Wednesday 6 August 2014

You don't belong here!

Following a promise I made to myself I am working on my stories for children - every day a little bit.

 'The box of impossible things' is my most current piece of writing and has been born out of my anger about fitting people, particularly young people and children, into boxes. It annoyed me tremendously just how much the primal need of children to belong is being abused. This human needs makes them (us) like a sponge for all the 'Do's and Dont's' passed on with often the best of intentions; the intention of fitting in. Yet, how often do we look into a person with open eyes to look what they might bring?

Funnily, as the story is taking shape I am welcomed this morning by a song, a beautiful cover version of a tune I shouted along to as a teen - Creep by Radiohead. https://www.youtube.com/watch?v=XFkzRNyygfk ... it evokes all the feelings of not fitting into the little mountain setting I grew up in. Stunning and magical as it might have been the boundaries of what is acceptable behaviour and what kind of thinking is the right kind are rather narrow. Apparently this can be explained by the narrow valleys enclosed by ridged mountain ranges. Oh well.

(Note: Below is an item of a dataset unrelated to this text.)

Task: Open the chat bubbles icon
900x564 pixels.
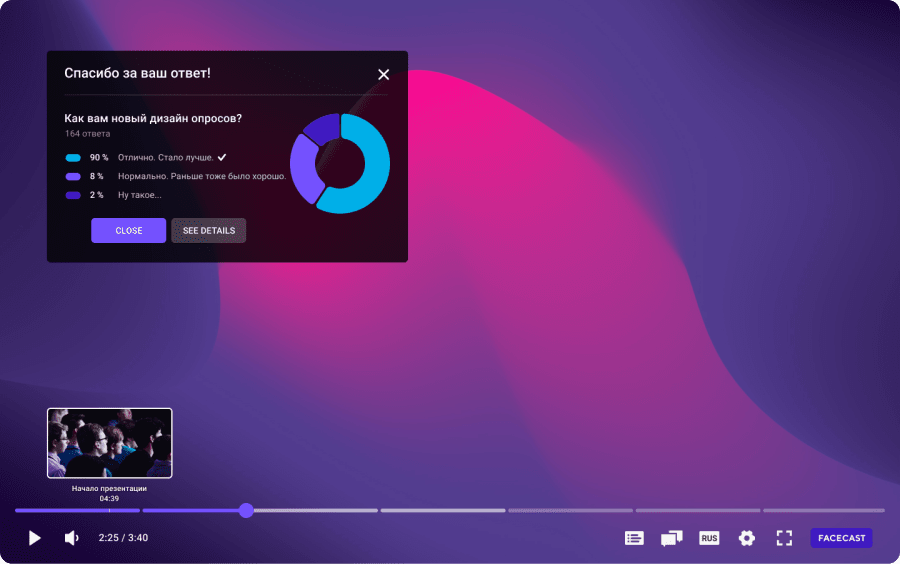Action: (x=671, y=538)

I recently learnt that even in my most desperate attempts to act and behave 'normal' I was noticed to be ... 'quirky' ... a loving way of saying 'different' I guess. With this revelation that I simply won't ever manage to 'fit in' I rather came to enjoy the company of others who equally push boundaries. So I began to unpack my 'box of impossible things' and went on a quest of finding out how we end up with an array of convictions about ourselves that ultimately make us a shadow of our true potential self.

It starts with a desire to be 'loveable', worthy of your family's love.
I overheard a mum telling her sons "Nobody likes boys who..."

It saddens me that we are made to think that we have to 'work' in order to be deserving of love. How dare we decide at the onset of a young life to impose our criteria of what makes a person loveable onto a perfect little being? But what is most excruciating is knowing that we actually mean well in doing so. We desire an easy life for them - a successful life (according to social norms)... a life full of love and positive things.

We don't want it to be hard for others to love our offspring.

This young female author has captured her pain with fitting the bill of being 'loveable' in this quotation:

"You are terrifying and strange and beautiful, someone not everyone knows how to love.” Warsan Shire

In prescribing what a person ought to be like in order to be deserving of love we ask our children to disregard aspects of who they are and most importantly their feelings, which can act as signposts through life if we learn how to read them. These parts are put into a box and are hidden away, leaving an emptiness, a person who might fit in, a person who belongs but at a huge cost.

Instead I wonder if we could ask what that particular soul can bring to us and help them reveal who they are and what gifts they carry.

And when we struggle to love their uniqueness because it challenges us can we be responsible enough to look inwards, finding what parts in us are responding to who they are, that we ought to deal with?

'The box of impossible things' is a story that attempts to address these questions. Escorted by a sweet picture of a toddler who recently very adamantly said 'No!' to me as I asked her if she could show me how sisters behave nicely I accept her sentence 'You can't say this'. It reminds me just how conditioned we all are and how much the story is only aimed to be a seed to encourage more little girls and boys like this one.

After all, who am I to say that their game, which was annoying for me to watch, was not 'nice' for them.